++++ RECORDS TO PROCESS

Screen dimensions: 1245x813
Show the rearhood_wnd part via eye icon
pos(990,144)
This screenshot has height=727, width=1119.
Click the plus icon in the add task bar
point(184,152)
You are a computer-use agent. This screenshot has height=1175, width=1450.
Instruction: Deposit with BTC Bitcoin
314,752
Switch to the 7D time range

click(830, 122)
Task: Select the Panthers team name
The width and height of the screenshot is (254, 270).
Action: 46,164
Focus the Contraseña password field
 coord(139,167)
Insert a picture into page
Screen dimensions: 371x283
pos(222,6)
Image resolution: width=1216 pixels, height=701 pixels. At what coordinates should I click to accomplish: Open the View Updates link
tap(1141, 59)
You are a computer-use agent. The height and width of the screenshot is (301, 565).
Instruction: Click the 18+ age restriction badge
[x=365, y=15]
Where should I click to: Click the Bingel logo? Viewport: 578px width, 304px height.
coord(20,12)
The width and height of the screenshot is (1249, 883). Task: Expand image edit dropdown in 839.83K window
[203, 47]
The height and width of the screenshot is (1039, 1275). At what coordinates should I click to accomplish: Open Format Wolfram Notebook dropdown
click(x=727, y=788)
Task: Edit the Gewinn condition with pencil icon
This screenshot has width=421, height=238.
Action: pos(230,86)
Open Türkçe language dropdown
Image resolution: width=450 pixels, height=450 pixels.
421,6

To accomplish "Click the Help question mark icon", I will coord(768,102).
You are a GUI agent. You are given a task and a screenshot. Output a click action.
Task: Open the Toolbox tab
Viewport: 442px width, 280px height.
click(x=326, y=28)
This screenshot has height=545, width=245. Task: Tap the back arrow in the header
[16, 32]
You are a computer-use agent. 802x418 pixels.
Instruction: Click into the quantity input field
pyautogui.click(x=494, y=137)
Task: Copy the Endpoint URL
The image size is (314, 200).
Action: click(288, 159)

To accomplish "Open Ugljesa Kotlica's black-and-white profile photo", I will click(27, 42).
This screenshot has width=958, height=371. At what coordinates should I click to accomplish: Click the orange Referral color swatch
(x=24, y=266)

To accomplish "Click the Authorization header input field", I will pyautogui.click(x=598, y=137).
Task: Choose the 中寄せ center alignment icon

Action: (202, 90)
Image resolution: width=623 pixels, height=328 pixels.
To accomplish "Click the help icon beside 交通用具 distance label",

++++++++

• **WORK ORDER**:
Each line from the one with "Task: Copy the Endpoint URL" through the end of the entries above must be set down exactly, both end lines included, and no other line may appear.

• **THE COMPLETED TASK**:
Task: Copy the Endpoint URL
The image size is (314, 200).
Action: click(288, 159)

To accomplish "Open Ugljesa Kotlica's black-and-white profile photo", I will click(27, 42).
This screenshot has width=958, height=371. At what coordinates should I click to accomplish: Click the orange Referral color swatch
(x=24, y=266)

To accomplish "Click the Authorization header input field", I will pyautogui.click(x=598, y=137).
Task: Choose the 中寄せ center alignment icon

Action: (202, 90)
Image resolution: width=623 pixels, height=328 pixels.
To accomplish "Click the help icon beside 交通用具 distance label",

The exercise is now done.